* [VORLIEGENDER TEXT]
● ● ●
Entlastungspaket der Bundesregierung: Eine neue Armutsdebatte

Krisen und steigende Preise machen vielen Menschen Angst, in Armut abzurutschen. Wichtig wäre jetzt ein Inflationsschutz für Grundsicherungsempfänger.

Ein Kind sitzt auf einer Treppe vor einer Hochhaussiedlung

Plattenbau in Leipzig-Grünau: immer mehr Menschen in Deutschland sind arm Foto: Thomas Eisenhuth/imago

Es gibt krasse Armutslagen. In London erzählte eine Rentnerin einem Stadtmagazin, dass sie nur noch jeden zweiten Tag ihre Toilettenspülung betätige, um Wasserkosten zu sparen. Ein zwangsgeräumter Rentner zieht als Obdachloser auf die Straße vor seinem Haus, um noch etwas Heimatgefühl zu spüren. So extrem ist es in Deutschland nicht, aber auch hier frisst sich die Armut von unten in die Gesellschaft hinein. Die neue Armutsdebatte unterscheidet sich dabei fundamental von der Diskussion um die Jahrtausendwende.

In den nuller Jahren war die Massenarbeitslosigkeit das politische Schreckgespenst. Heute suchen die Betriebe händeringend Arbeitskräfte. Aber das nützt jungen Leuten nichts, die zwar Jobs, aber in den Städten keine Wohnung für die Familiengründung finden. Alleinerziehende, chronisch Kranke, die in der Jobwelt nicht bestehen können, fürchten, zu verarmen – ebenso wie Alte, deren Rente nicht mehr für die steigende Miete reicht.
● ● ●
* [GESPEICHERTE DATEN]
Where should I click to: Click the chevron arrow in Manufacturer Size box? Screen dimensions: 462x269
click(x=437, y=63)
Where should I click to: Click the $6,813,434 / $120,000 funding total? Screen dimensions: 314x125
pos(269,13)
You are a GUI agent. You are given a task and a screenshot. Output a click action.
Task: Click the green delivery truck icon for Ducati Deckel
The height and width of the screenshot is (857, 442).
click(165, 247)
● ● ●
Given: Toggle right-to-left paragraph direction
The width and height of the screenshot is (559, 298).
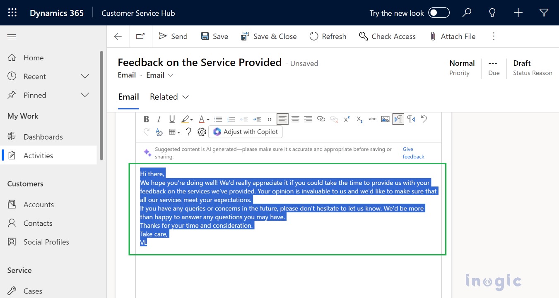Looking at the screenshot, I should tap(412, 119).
● ● ●
* [ANWEISUNGEN]
#1 Übersetzen Sie aus dem Text zur Armutsdebatte den Satz „Heute suchen die Betriebe händeringend Arbeitskräfte.“ ins Englische.
#2 Schreiben Sie aus dem Text zur Armutsdebatte alles von „Entlastungspaket der Bundesregierung: Eine“ bis hinunter zu „um die Jahrtausendwende.“ wortgetreu ab.

* [ANTWORTEN]
#1 Today, companies are desperately looking for workers.

#2
Entlastungspaket der Bundesregierung: Eine neue Armutsdebatte

Krisen und steigende Preise machen vielen Menschen Angst, in Armut abzurutschen. Wichtig wäre jetzt ein Inflationsschutz für Grundsicherungsempfänger.

Ein Kind sitzt auf einer Treppe vor einer Hochhaussiedlung

Plattenbau in Leipzig-Grünau: immer mehr Menschen in Deutschland sind arm Foto: Thomas Eisenhuth/imago

Es gibt krasse Armutslagen. In London erzählte eine Rentnerin einem Stadtmagazin, dass sie nur noch jeden zweiten Tag ihre Toilettenspülung betätige, um Wasserkosten zu sparen. Ein zwangsgeräumter Rentner zieht als Obdachloser auf die Straße vor seinem Haus, um noch etwas Heimatgefühl zu spüren. So extrem ist es in Deutschland nicht, aber auch hier frisst sich die Armut von unten in die Gesellschaft hinein. Die neue Armutsdebatte unterscheidet sich dabei fundamental von der Diskussion um die Jahrtausendwende.